A cache of 187 Roman imperial silver coins has been found accidentally during yard clearing work in the town of Mezdra in the Vratsa district in north-western Bulgaria – but may only be part of a larger stash of which most, somehow, went astray before the authorities were informed of the find.
The coins were in a clay pot, under the roots of an old tree on private property. The plot was cleared and the tree felled because neighbours had complained repeatedly that the poor state of the yard was a nuisance following many years of neglect.
The find has been added to the collection of the Regional Historical Museum in Vratsa. Suspicions are, however, that the number is much fewer than initially found, and that a large number of coins did not reach the museum.
The coins are Roman imperial denarii and antoniniani (the latter a coin from the third century, believed to have been equal to two denarii) minted over a period of 200 years. They bear the faces of emperors and their wives from the period between the first half of the first century to the middle of the third century.
The find was made in September and the coins shown to the media on October 16, after specialists cleaned and examined the coins.
Georgi Ganetsovski, head of the Vratsa history museum, showed local media a coin from the era of Diadumenian, and from the time of Emperor Septimus Severus, which showed the emperor’s head and had been minted in Syria.
According to a report by Bulgarian National Television, archaeologists believe that the find that came to the museum was just a small part of the real treasure. “This confirms again that where Mezdra is today, there was a rich central town, with thousands of years of history”.

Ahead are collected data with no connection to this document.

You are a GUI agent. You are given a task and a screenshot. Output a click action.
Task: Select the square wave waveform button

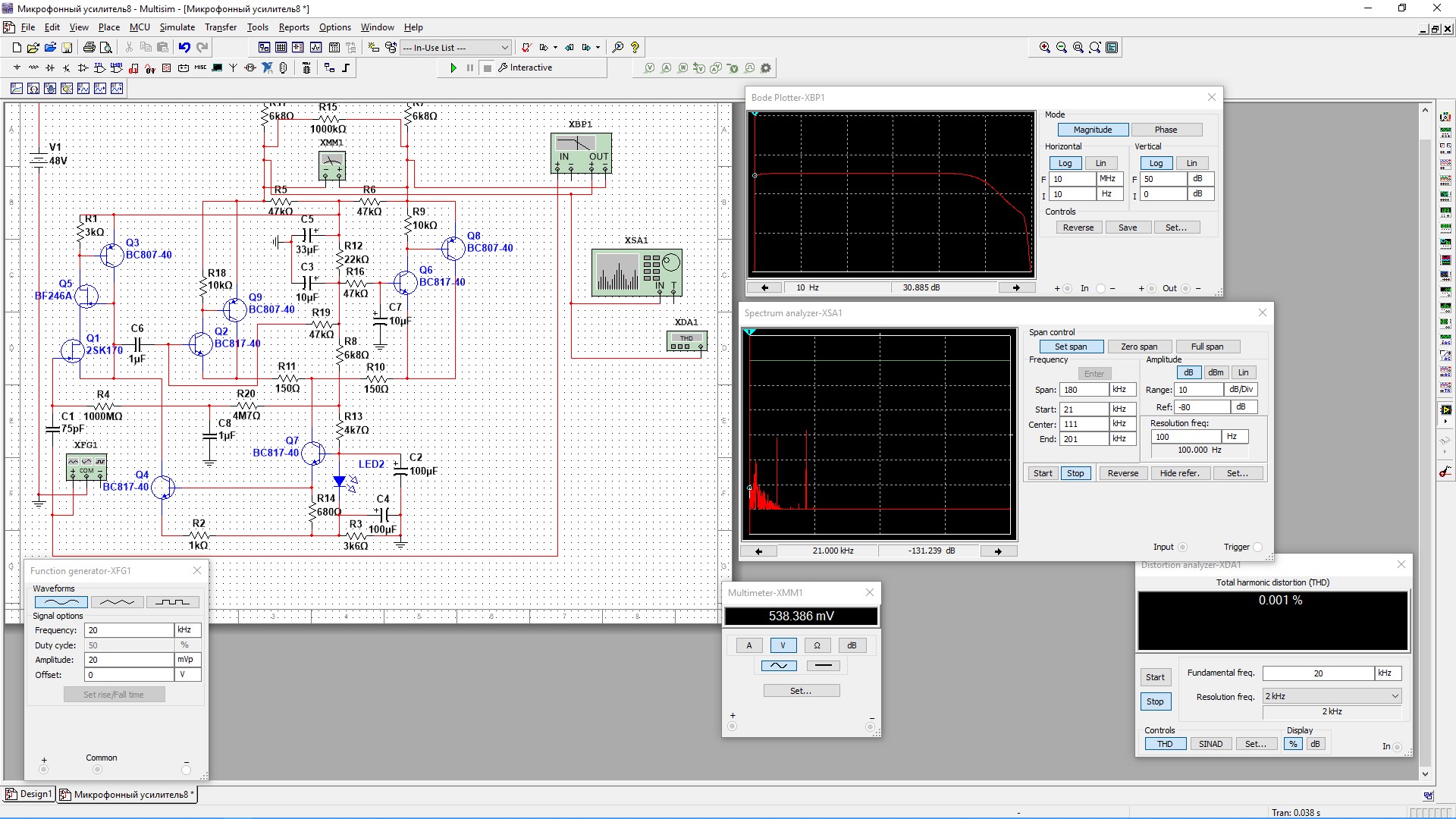pos(172,602)
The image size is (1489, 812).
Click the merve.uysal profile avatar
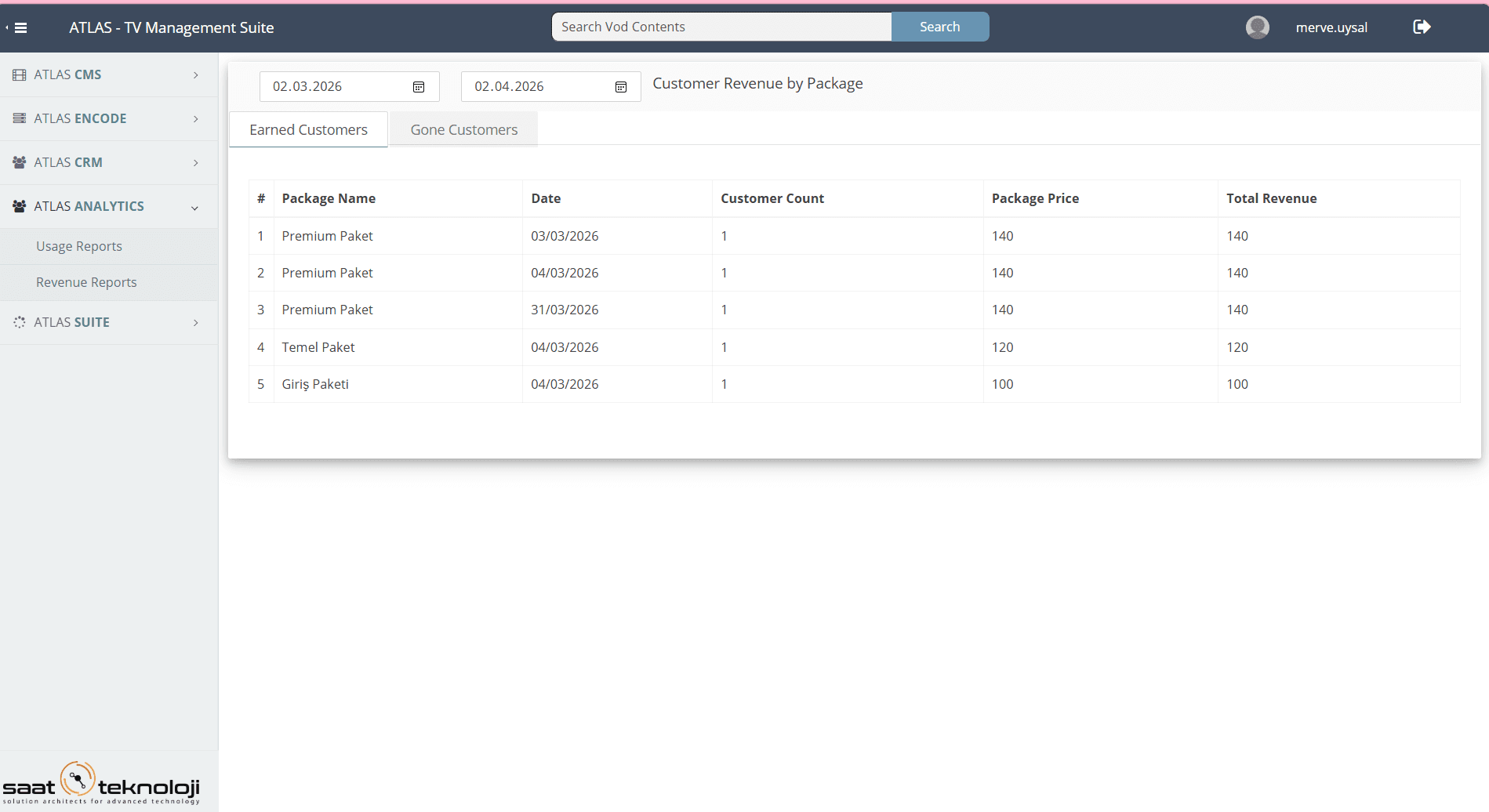click(x=1257, y=27)
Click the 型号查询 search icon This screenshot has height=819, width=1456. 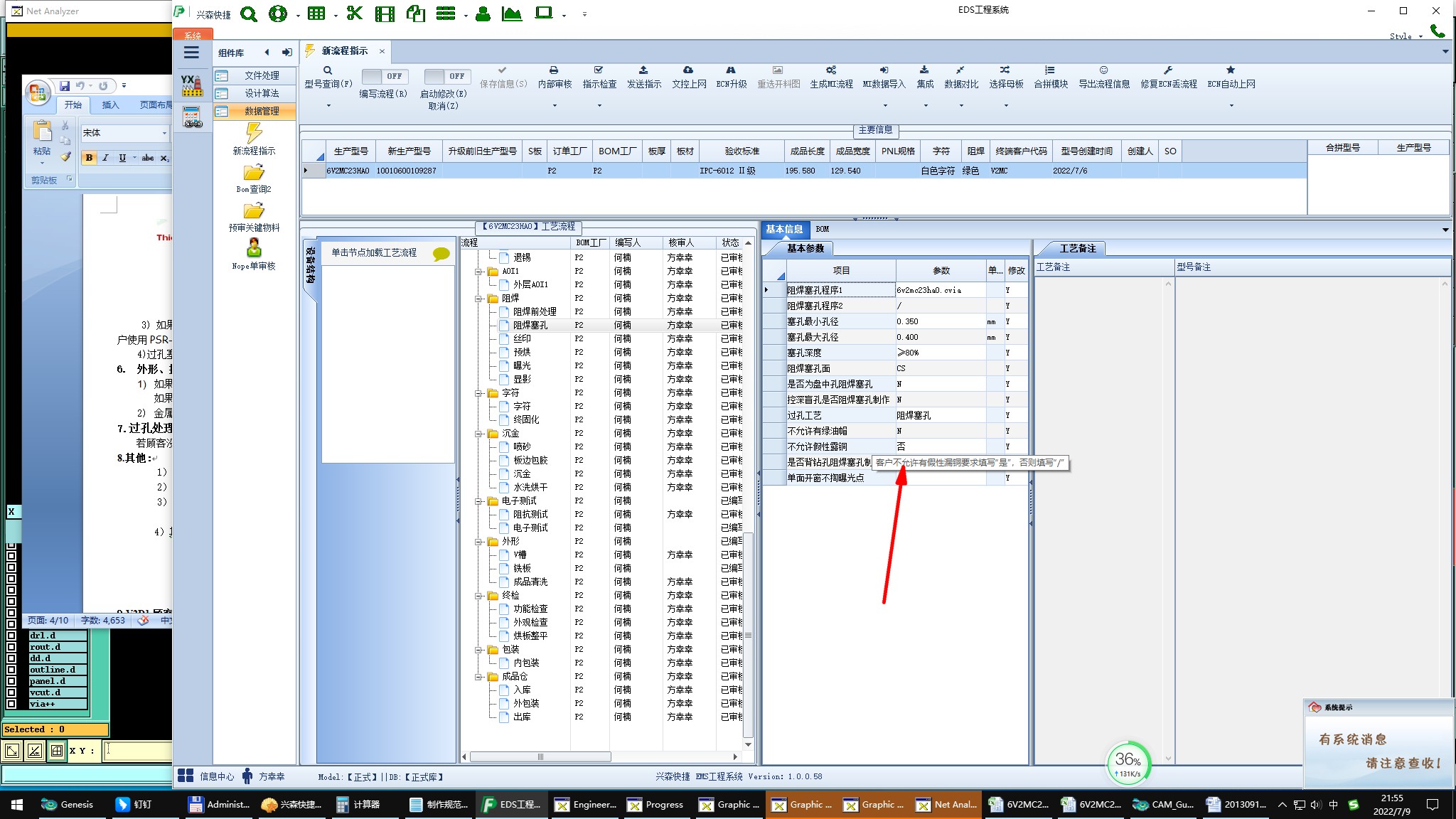coord(328,70)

The known history of Mezdra in the past two centuries is that by the late 19th century, it was a village with fewer than 100 residents. The coming of the Sofia – Varna railway, which made Mezdra an important junction, resulted in the town growing to more than 1000 by the early 1920s. Today it has about 10 000 residents. Archaeological evidence has suggested the area around Mezdra was inhabited from prehistoric times.
Police are investigating following suspicions that many more coins may have been found than actually reached the museum. It is possible that the initial discovery was of about 1000 coins.
After the clay pot was found, an initial 183 coins were handed to the museum. Later, it received a further four.
Local media reports in September said that eyewitnesses to the initial find said that it amounted to four to five kilograms. Further, it had been some days before the museum was notified of the find.
Ganetskovski said; “What reached us was a part of this find, a fifth or a sixth of the actual number of coins discovered, which was at least 1000 coins. I call again on those who apparently have appropriated part of the coins – the place of these coins is in the museum”.
There are “emergency” excavations now underway at the site where the coins were found, to establish the archaological context of the site, with a search for buildings or other objects – and possibly other coins. This special dig is to continue until the end of November.
The treasure may have been hidden in the third century, at the time of the great Gothic invasions. The most “recent” among the coins dates from the time of Emperor Severus Alexander.
Ganetskovski said that this was the fifth such find of coins in the Mezdra area. The rich variety of coins was evidence that the settlement was of great commercial significance during the Roman era, he said.
The coins that the museum has from the find include some extremely rare ones, and ones that are in a condition so pristine as to suggest that they were held on to by a collector rather than being used in circulation, he said.